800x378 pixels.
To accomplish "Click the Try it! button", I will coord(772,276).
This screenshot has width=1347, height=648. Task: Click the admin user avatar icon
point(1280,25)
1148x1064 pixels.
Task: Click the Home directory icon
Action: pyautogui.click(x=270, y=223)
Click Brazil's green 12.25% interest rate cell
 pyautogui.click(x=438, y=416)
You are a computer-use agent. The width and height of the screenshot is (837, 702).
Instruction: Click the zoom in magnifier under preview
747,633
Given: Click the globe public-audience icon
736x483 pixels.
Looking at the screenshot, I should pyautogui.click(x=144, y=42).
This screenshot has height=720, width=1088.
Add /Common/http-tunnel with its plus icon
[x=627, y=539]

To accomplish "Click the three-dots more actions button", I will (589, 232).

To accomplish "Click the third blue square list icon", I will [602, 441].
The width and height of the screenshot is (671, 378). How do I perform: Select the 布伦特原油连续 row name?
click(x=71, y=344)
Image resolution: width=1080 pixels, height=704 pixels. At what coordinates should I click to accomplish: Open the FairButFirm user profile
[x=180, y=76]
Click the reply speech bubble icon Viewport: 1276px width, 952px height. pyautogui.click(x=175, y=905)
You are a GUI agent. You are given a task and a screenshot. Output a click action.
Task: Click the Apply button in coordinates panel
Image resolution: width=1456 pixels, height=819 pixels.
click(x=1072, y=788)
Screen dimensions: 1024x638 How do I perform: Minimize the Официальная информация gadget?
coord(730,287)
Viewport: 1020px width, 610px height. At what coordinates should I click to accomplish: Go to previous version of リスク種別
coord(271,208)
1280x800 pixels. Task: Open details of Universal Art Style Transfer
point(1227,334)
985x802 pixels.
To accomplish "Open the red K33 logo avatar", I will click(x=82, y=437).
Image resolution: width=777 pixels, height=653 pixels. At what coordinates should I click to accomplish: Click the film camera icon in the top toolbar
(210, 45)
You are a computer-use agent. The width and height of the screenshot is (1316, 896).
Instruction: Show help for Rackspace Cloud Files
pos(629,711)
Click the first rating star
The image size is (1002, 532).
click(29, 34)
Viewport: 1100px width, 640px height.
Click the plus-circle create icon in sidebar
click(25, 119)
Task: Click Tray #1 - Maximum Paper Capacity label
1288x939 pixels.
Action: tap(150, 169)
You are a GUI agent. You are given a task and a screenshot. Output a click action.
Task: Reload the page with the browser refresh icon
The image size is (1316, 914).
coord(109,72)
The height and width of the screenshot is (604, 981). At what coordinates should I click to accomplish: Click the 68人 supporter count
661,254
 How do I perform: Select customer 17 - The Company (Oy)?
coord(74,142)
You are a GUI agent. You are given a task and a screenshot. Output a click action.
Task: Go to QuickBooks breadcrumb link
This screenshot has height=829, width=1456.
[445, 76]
---*---
> _Activity_: Where does the string "button" occur in the listing above? Return every line that contains it.

> _Response below_:
To accomplish "Click the Try it! button", I will coord(772,276).
To accomplish "Click the three-dots more actions button", I will (589, 232).
Task: Click the Apply button in coordinates panel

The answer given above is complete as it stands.